HDAC1 controls CIP2A transcription in human colorectal cancer cells

// Manjola Balliu 1 , Cristina Cellai 2 , Matteo Lulli 2 , Anna Laurenzana 2 , Eugenio Torre 2 , Alessandro Maria Vannucchi 1 , Francesco Paoletti 2 1 Department of Experimental and Clinical Medicine, University of Florence, 50134 Firenze, Italy 2 Department of Biomedical, Experimental and Clinical Sciences “Mario Serio”, 50134 Firenze, Italy Correspondence to: Manjola Balliu, e-mail: manjola.balliu@unifi.it Francesco Paoletti, e-mail: f.paoletti.fi@alice.it Keywords: HDAC-inhibitor, HDAC1, CIP2A transcription, PP2A, CRC cells Received: February 01, 2016      Accepted: March 10, 2016      Published: March 26, 2016 ABSTRACT This work describes the effectiveness of HDAC-inhibitor (S)-2 towards colorectal cancer (CRC) HCT116 cells in vitro by inducing cell cycle arrest and apoptosis, and in vivo by contrasting tumour growth in mice xenografts. Among the multifaceted drug-induced events described herein, an interesting link has emerged between the oncoprotein histone deacetylase HDAC1 and the oncogenic Cancerous Inhibitor of Protein Phosphatase 2A (CIP2A) which is overexpressed in several cancers including CRCs.

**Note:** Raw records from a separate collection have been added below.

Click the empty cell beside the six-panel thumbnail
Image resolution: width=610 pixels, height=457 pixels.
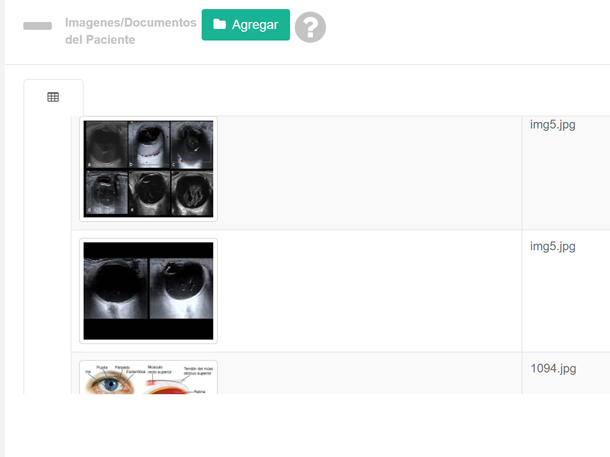coord(370,173)
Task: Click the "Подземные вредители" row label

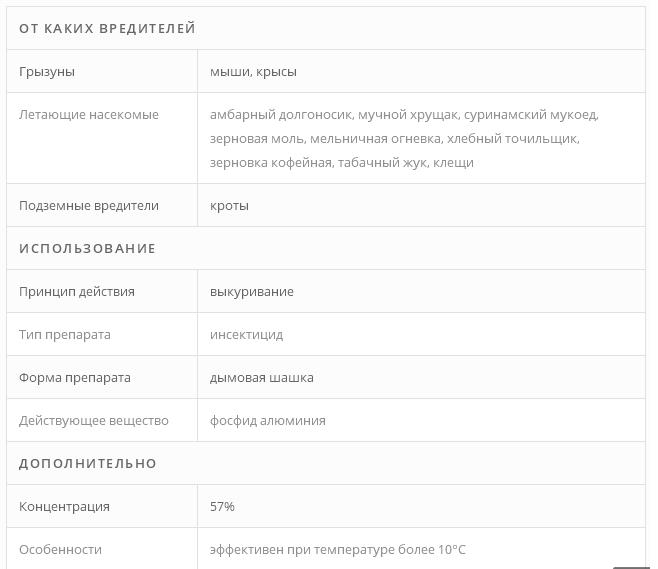Action: (89, 205)
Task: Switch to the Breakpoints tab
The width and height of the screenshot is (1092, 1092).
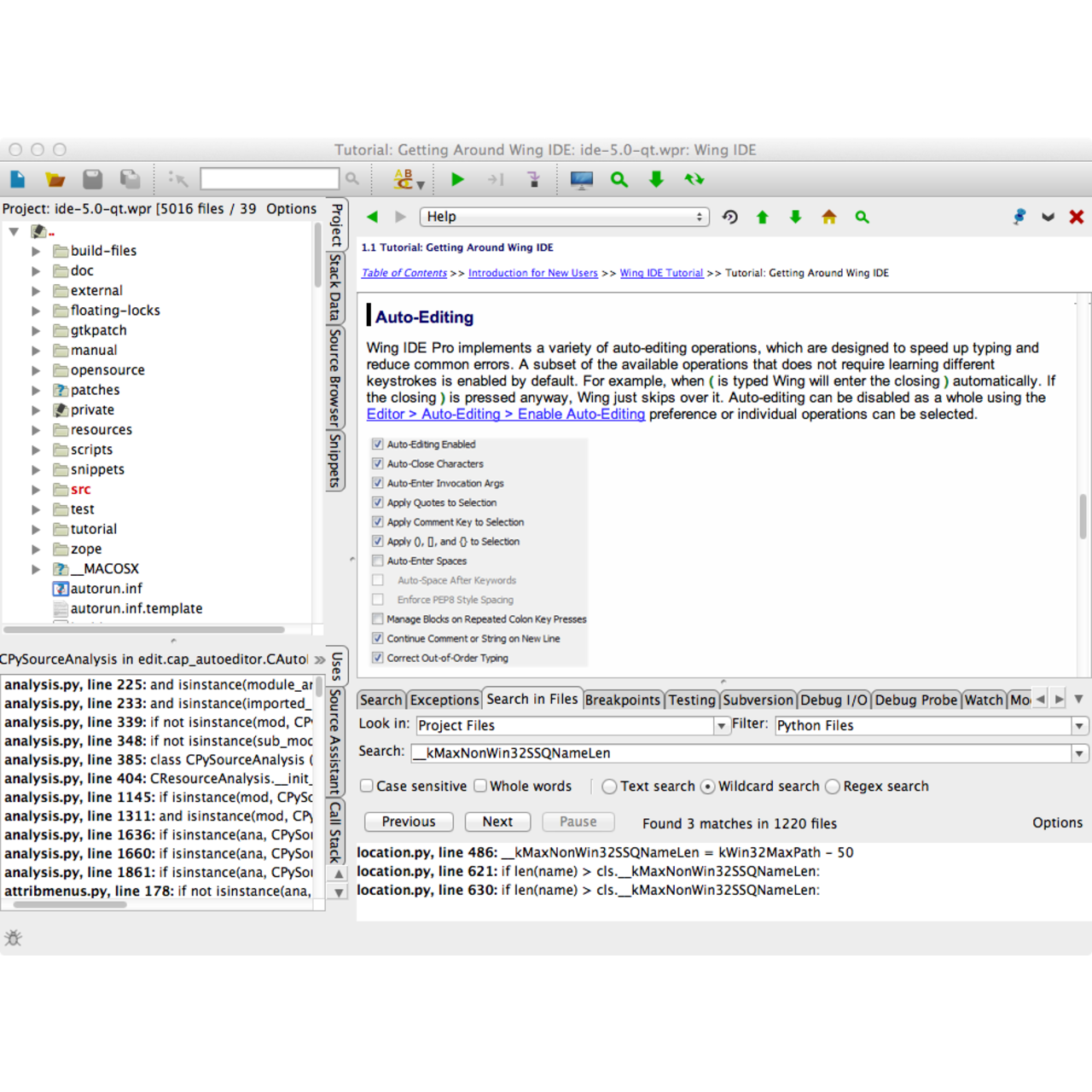Action: (x=623, y=699)
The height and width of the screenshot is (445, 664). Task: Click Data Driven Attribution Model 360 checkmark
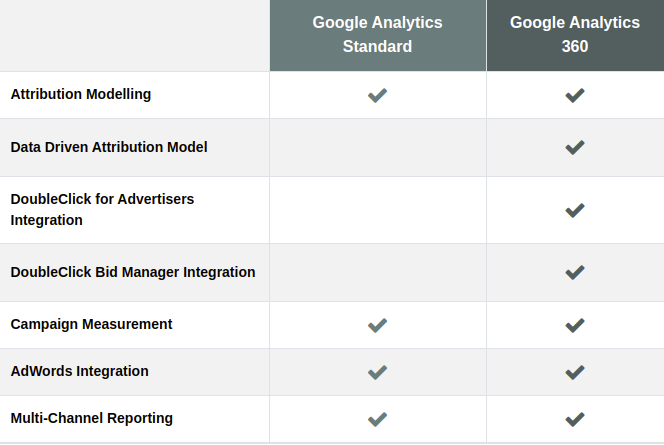tap(575, 147)
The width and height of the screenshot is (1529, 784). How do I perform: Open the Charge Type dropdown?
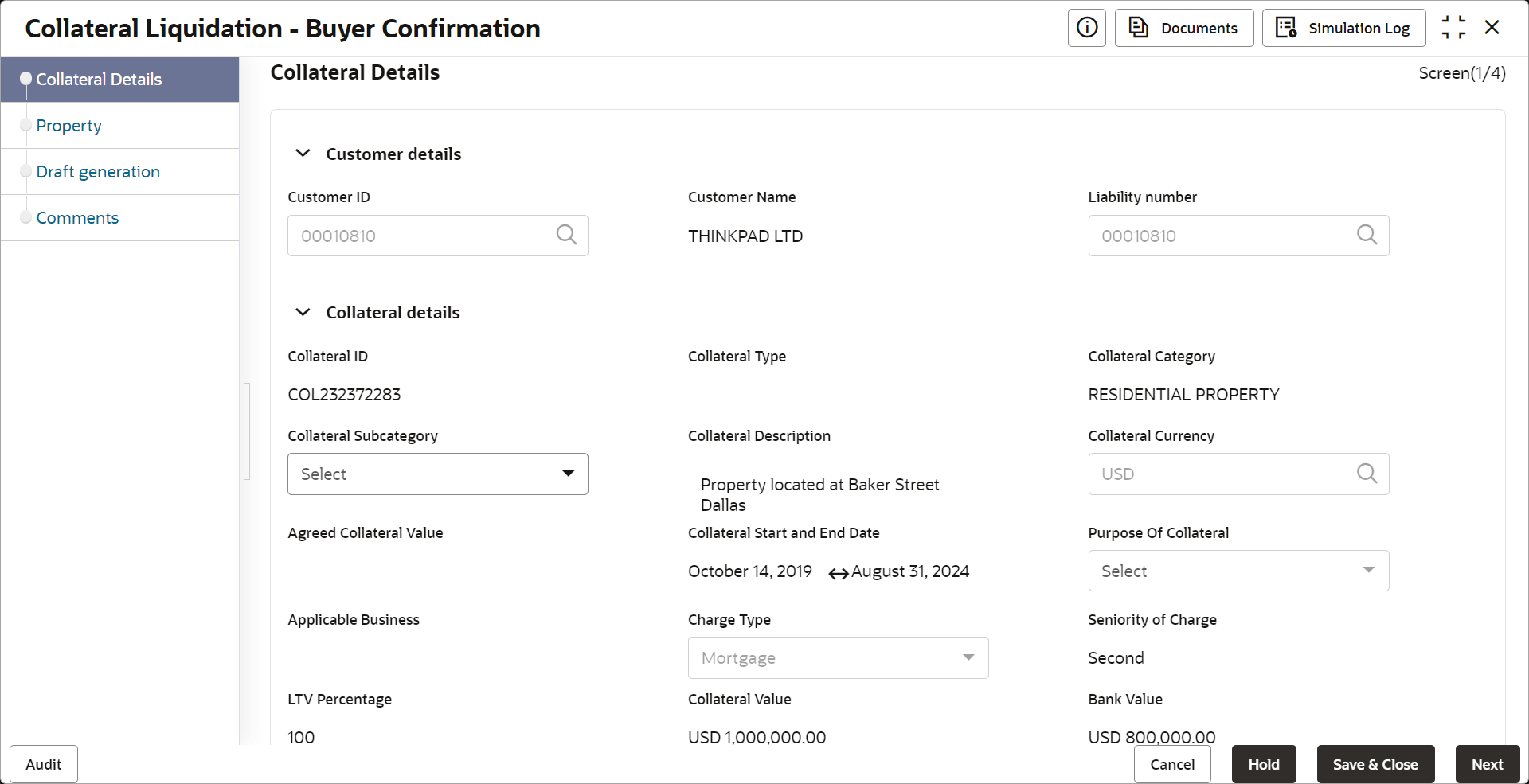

HDAC1 inhibition by (S)-2 or specific siRNAs downregulates CIP2A transcription in three different CRC cell lines, thus restoring the oncosuppressor phosphatase PP2A activity that is reduced in most cancers. Once re-activated, PP2A dephosphorylates pGSK-3β(ser9) which phosphorylates β-catenin that remains within the cytosol where it undergoes degradation. The decreased amount/activity of β-catenin transcription factor prompts cell growth arrest by diminishing c-Myc and cyclin D1 expression and abrogating the prosurvival Wnt/β-catenin signaling pathway. These results are the first evidence that the inhibition of HDAC1 by (S)-2 downregulates CIP2A transcription and unleashes PP2A activity, thus inducing growth arrest and apoptosis in CRC cells.